The elephant thing is like a musical ear worm whereas intrusive thoughts can be like someone blaring industrial music in your ears. I’m not explaining this well, but it’s on another level.
LemmysMum@lemmy.world 1 year ago
I’m going to copy and paste my reply from another comment thread because it better explains my philosophical stance.
LillyPip@lemmy.ca 1 year ago
I’m glad you’re so enlightened, but you should also understand that just because you have a zen-like mastery over your whole brain doesn’t mean it’s effortless for everyone.
I’d posit that rather than arguing with a definition that helps many people understand their own failings, you might consider that the definition isn’t wrong, it’s just not meant for you. That those people are accessing the tools and skills they need, and this definition is one of those tools.

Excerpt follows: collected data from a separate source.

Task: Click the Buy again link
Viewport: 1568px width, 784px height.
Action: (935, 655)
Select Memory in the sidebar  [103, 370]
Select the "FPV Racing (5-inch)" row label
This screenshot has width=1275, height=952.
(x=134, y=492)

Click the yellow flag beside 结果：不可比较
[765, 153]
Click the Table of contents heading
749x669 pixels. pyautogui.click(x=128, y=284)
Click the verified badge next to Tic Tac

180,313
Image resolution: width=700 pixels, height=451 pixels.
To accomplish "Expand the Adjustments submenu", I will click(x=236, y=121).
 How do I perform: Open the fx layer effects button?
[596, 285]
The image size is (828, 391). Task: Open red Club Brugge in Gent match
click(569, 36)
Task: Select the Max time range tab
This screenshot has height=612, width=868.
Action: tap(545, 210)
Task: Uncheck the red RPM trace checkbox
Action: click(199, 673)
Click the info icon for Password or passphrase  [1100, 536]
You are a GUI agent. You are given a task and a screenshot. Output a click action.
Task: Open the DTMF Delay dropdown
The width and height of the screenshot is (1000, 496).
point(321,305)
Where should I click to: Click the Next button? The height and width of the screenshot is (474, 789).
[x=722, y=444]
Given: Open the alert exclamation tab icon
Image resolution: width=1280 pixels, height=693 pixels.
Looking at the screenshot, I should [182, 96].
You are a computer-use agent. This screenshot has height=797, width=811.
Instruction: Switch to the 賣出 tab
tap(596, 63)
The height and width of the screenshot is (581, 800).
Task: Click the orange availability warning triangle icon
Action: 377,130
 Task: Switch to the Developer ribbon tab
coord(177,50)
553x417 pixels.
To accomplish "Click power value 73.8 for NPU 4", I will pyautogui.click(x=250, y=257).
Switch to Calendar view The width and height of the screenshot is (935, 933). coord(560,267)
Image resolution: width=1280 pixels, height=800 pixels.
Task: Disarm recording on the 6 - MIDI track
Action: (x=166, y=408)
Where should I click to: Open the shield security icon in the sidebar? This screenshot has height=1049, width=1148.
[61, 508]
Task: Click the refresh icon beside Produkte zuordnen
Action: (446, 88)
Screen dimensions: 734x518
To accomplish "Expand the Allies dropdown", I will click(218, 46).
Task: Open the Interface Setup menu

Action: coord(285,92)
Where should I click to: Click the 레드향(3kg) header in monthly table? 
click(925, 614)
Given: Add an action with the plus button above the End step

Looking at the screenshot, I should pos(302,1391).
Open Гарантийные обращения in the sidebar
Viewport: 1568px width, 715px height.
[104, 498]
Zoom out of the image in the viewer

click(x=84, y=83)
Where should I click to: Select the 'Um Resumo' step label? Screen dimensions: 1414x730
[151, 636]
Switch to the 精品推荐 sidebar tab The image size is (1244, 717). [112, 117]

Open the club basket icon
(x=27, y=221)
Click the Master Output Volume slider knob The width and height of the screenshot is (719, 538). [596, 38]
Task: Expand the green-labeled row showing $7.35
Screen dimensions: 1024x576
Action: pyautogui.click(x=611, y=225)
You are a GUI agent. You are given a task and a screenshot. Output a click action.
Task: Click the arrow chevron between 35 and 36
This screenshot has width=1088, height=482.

Truth be told, I don’t suffer from overly intrusive thoughts, either, but I understand and can empathise with those who do. We’re not all the same, and understanding each other’s experiences is one of our greatest strengths as humans.
LemmysMum@lemmy.world 1 year ago
Any you’re right, we all have our failings. Mine is an incapacity to enjoy seeing people afflicted by their mental anguish when I feel like adjusting their perspective to fit mine is what gives me the ability to control myself.
This results in me being unable to sympathise with those people despite empathising with them because it makes me feel like they’re actively rejecting one of those tools that will get them where they need to be.
Like being thrown a rope when you’re stuck in the well, if you reject the rope what is the person up top supposed to think?
LillyPip@lemmy.ca 1 year ago
I’d perhaps liken it more to jumping in the water to save someone who’s drowning.
You’re trying to help them and they should logically know that, but their instinct drives them to grab you everywhere and act like an anchor, drowning you both.
No matter how rational a person is, emotion and subconscious reactions can override all of that. That’s not really a failing as it’s the basis for empathy, but those same subconscious reactions can form a feedback loop that’s very difficult to escape.